Work order 1:
Translate this sentence from the forum thread about relaxing children's hair into Spanish: "She is not bald, and her hair has not broken off."
Work order 2:
Carry on the forum thread about relaxing children's hair from the point where it stops.

Document section:
────────────────

I wanna know more about this scalp formation thingy. Your scalp doesn't really come together til around age 13?

Explain that? That's interesting. I've never heard of it.

Well I have heard that the folicles are not totally formed. Really nothing on a child is set in stone, from their head to toes. That is why there are so many surguries that cannot be performed on children...they grow and mess everything up again!

I believe the relaxer I had at 9 slightly alterned my hair in the front. Its not really bad, but different. And I remember that the relaxer did the most damage to the front...

I am going to find an article on the science of it...
 
Please excuse my ignorance but what the hell does a 5 year old need straight hair for? She's 5 what's her hair supposed to be doing anyway? :ohwell:

My mom has carpal tunnel because of my hair as well as my two younger sisters' hair. I'm Nigerian so I guess you can say that's one of the reasons, maybe the main reason, my hair is coarse and resistant. I don't blame my mom. My hair was soft, long, and healthy until I started doing it! If the child's hair is healthy, then what's the fuss?
 
I wonder why she didn't just ask you (OP) for help, since your daughter is natural and her hair is in such great condition. She could have just paid you wkly to keep it up, that would have saved her alot of time and trouble. Other than that, as long as she knows what to do her hair should be fine.

:yep: I know of a WW with mixed race girls who gets thier hair washed, cond, moist and cornrowed...

My daughters hair was permed without my permission by my mom. She is also 5. Hence, I found this site and learned to care for a perm. Our 60 day update is posted in the childrens hair care section. She is not bald, and her hair has not broken off.

────────────────

[Data items]
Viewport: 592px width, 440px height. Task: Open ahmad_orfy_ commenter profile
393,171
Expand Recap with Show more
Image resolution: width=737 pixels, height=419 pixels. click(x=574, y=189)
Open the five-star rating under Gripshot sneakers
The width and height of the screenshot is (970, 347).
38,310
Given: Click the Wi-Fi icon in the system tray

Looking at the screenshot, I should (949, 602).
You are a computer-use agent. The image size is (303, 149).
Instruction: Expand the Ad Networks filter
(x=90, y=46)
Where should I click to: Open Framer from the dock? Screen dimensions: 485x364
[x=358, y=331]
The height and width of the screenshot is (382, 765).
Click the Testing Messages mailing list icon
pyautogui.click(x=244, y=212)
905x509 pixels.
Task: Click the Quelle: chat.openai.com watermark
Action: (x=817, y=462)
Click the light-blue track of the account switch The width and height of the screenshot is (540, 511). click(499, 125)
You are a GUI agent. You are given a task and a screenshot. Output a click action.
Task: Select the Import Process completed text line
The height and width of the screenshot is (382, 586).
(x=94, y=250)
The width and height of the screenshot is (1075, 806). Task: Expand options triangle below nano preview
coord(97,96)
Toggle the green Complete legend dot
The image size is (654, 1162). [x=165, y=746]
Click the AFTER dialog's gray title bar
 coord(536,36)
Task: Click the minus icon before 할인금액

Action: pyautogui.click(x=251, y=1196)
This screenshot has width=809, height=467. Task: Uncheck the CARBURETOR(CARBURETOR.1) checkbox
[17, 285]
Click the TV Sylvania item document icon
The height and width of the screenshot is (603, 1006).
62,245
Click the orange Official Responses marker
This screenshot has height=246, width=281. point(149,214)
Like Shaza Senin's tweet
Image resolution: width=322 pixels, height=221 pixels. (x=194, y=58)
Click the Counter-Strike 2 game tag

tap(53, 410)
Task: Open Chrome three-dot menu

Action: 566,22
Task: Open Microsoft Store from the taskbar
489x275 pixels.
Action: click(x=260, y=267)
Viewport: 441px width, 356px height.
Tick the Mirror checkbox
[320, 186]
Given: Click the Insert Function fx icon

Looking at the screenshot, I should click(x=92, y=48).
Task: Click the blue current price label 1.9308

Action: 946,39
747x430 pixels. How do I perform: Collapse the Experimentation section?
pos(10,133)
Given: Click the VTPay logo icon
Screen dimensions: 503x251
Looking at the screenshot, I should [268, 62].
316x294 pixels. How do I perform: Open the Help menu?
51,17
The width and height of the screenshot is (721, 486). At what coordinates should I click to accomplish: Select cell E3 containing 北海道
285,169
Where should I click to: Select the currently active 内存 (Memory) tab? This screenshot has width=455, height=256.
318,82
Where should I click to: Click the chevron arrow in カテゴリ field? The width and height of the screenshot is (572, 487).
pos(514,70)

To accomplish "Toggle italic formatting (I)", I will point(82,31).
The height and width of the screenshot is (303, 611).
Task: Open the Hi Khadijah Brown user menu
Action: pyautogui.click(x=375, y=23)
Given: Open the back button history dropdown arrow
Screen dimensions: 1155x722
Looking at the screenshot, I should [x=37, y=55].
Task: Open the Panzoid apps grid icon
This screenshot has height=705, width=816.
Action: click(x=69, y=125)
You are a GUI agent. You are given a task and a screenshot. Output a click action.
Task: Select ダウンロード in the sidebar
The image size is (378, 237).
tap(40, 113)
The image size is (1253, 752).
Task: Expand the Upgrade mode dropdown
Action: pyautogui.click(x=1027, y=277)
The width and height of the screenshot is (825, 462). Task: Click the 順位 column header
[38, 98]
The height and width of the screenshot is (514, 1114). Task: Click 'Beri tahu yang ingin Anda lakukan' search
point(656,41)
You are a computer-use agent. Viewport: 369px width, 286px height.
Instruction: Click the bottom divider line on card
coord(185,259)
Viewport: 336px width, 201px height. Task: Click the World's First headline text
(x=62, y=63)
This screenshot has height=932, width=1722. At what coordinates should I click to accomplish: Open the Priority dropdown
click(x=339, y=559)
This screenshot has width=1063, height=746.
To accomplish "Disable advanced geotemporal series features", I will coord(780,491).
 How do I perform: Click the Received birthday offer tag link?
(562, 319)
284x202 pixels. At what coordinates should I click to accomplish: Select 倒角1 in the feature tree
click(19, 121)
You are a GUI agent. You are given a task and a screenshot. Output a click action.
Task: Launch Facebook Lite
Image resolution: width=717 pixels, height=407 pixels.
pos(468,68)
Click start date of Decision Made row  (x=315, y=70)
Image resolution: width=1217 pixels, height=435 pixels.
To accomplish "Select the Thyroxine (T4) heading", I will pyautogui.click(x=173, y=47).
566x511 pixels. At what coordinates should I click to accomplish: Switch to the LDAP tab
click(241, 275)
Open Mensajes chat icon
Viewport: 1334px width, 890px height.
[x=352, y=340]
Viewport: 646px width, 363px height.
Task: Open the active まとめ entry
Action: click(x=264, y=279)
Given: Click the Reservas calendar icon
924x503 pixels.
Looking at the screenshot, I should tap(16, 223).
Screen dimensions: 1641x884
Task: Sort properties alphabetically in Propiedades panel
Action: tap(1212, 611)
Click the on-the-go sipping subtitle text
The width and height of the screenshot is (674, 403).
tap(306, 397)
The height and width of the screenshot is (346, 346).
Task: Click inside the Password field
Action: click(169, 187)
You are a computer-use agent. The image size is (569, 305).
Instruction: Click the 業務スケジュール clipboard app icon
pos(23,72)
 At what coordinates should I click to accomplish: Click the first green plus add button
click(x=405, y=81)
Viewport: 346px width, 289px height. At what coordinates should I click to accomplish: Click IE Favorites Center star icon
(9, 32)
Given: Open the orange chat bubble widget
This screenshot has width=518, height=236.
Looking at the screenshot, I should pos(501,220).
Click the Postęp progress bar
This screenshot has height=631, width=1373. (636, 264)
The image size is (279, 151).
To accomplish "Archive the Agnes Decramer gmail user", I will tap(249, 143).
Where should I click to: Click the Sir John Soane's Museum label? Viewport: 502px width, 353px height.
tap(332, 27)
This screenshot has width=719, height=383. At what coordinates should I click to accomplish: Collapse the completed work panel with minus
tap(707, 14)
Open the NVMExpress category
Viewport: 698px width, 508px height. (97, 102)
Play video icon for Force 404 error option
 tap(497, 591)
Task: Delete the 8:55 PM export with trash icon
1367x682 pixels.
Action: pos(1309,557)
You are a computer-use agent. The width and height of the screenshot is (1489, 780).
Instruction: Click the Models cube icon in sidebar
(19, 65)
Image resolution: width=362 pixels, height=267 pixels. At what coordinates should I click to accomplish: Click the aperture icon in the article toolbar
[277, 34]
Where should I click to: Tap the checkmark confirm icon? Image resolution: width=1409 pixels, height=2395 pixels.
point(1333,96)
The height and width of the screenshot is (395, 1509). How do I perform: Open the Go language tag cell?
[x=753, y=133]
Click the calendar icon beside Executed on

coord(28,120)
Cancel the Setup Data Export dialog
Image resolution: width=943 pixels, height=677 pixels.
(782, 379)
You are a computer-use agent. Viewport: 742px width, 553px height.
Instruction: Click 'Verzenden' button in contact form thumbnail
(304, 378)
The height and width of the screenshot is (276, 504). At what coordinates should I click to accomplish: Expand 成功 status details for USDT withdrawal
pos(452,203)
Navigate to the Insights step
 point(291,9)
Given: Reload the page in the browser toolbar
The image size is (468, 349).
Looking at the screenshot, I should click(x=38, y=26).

────────────────

Answer section 1:
No está calva y su cabello no se ha quebrado.

Answer section 2:
There will always be a difference of opinion, but the bottom line is caring for the hair. I learned to care for her permed hair, and her hair is doing lovely.

This also applies to natural hair.
I think some of US are missing the point. Relaxing a child at 5 and not giving them a choice wether to stay NATURAL OR RELAX. If you relax a child at 5, what message are you telling her? That straight hair is better and that there must be something wrong with their hair so thats why they had to relax. Yes, is the child's mother but it is also ok to dye a child's hair at 5? or something that drastic. Its like i seen mothers bleach their kid's skin at 5, so is thats OK because thats her CHILD, and she can do whatever she pleased...IF DONE CORRECTLY the child will not grow up thinking that his dark skin is ugly and he won't grow up with self steem issues.

ITA...:yep:

I hate to say it but it's very common with white women and mixed children. They should seek help from a salon first. Her hair was dry...cracking, damaged??? So, she relaxed it. OY! I hope I don't spit up. I mean, what, they expected smooth long caucasian hair with a Black man? I'm sorry, you have the child, learn to love him/her by taking care of the child IN THE NATURAL. Dayum. Relax, smelax!@ whoof.

Yep they pray for caucasian hair....hoping genetics will skip the negro hair gene......:yep:
 
Well I have heard that the folicles are not totally formed. Really nothing on a child is set in stone, from their head to toes. That is why there are so many surguries that cannot be performed on children...they grow and mess everything up again!

I believe the relaxer I had at 9 slightly alterned my hair in the front. Its not really bad, but different. And I remember that the relaxer did the most damage to the front...

I am going to find an article on the science of it...


I never heard of that before, Intersting!